START RECORDS PROVIDED

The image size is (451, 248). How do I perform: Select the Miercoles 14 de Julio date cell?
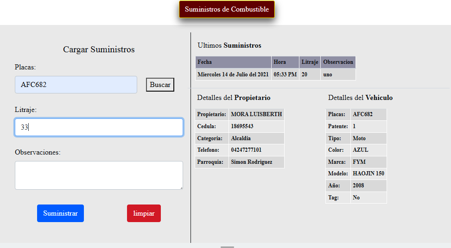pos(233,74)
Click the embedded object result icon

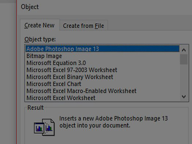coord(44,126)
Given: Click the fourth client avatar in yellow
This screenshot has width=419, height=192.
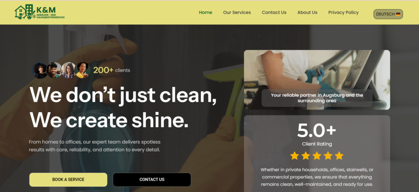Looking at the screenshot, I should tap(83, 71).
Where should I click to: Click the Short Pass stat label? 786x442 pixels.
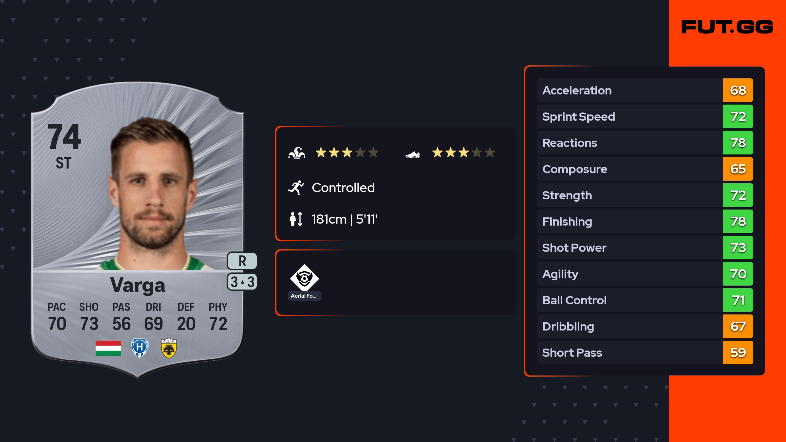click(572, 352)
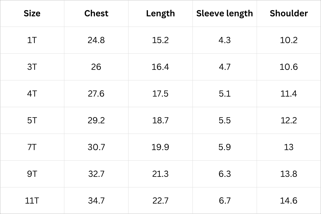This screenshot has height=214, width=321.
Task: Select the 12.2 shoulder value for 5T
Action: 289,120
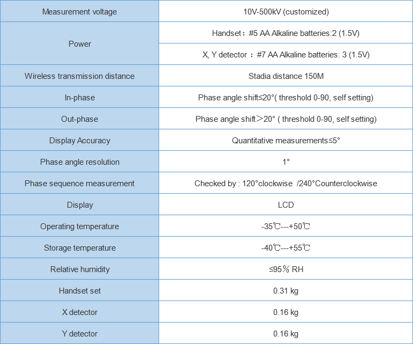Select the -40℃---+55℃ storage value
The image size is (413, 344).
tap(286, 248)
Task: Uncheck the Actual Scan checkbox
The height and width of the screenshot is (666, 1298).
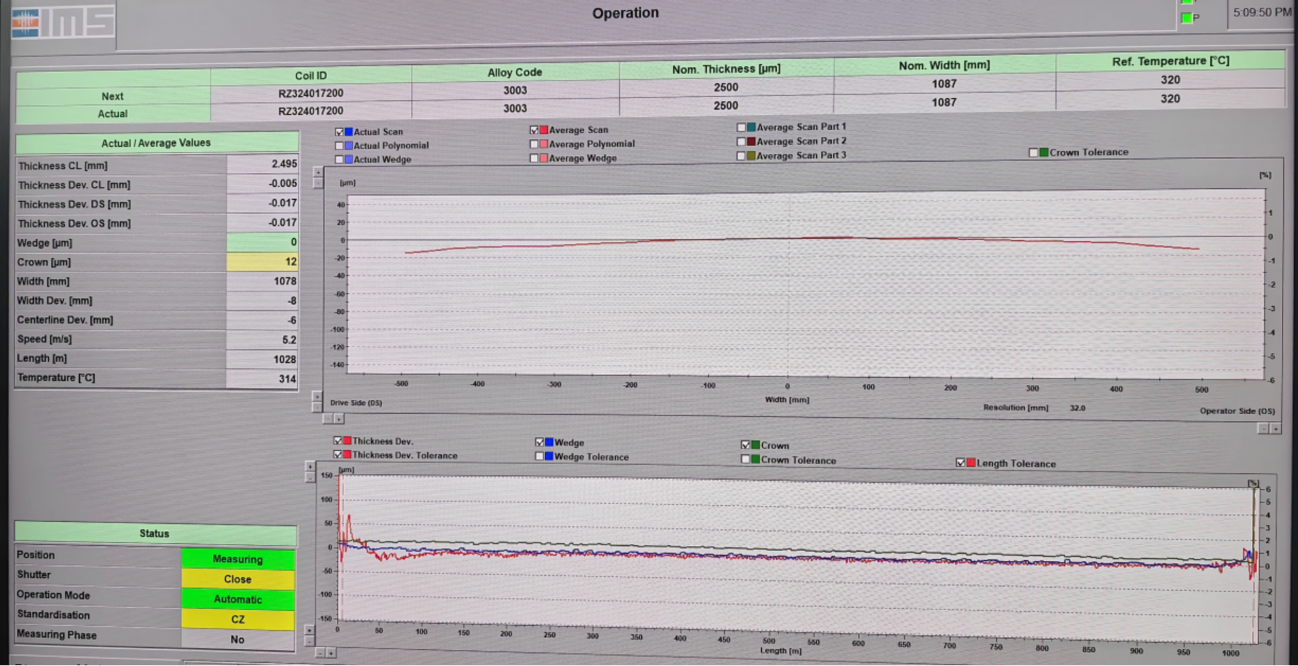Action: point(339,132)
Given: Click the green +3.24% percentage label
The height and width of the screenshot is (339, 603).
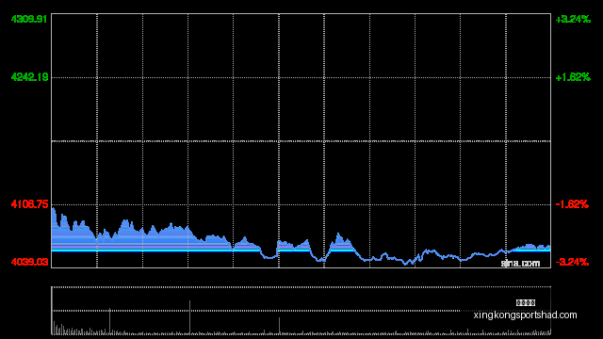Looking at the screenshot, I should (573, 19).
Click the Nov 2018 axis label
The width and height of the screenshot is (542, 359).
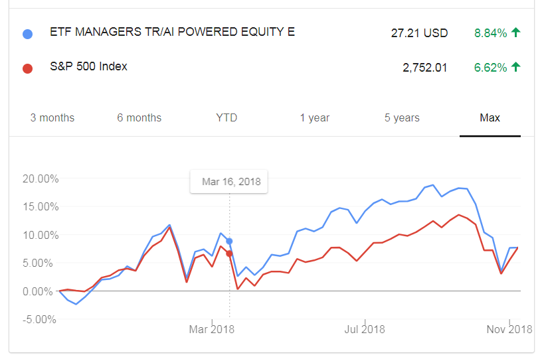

END RECORDS PROVIDED

> _WHAT IS BEING ASKED_
Beginning with the line containing "Given: Click the fourth" and ending with the last line of the listing above, output those lines exactly as written, without pictures.

> _PROBLEM SOLUTION_
Given: Click the fourth client avatar in yellow
This screenshot has width=419, height=192.
Looking at the screenshot, I should tap(83, 71).
Where should I click to: Click the Short Pass stat label? 786x442 pixels.
click(572, 352)
This screenshot has height=214, width=321.
Task: Select the 12.2 shoulder value for 5T
Action: 289,120
Select the -40℃---+55℃ storage value
The image size is (413, 344).
tap(286, 248)
Task: Uncheck the Actual Scan checkbox
The height and width of the screenshot is (666, 1298).
Action: point(339,132)
Given: Click the green +3.24% percentage label
The height and width of the screenshot is (339, 603).
Looking at the screenshot, I should (573, 19).
Click the Nov 2018 axis label
The width and height of the screenshot is (542, 359).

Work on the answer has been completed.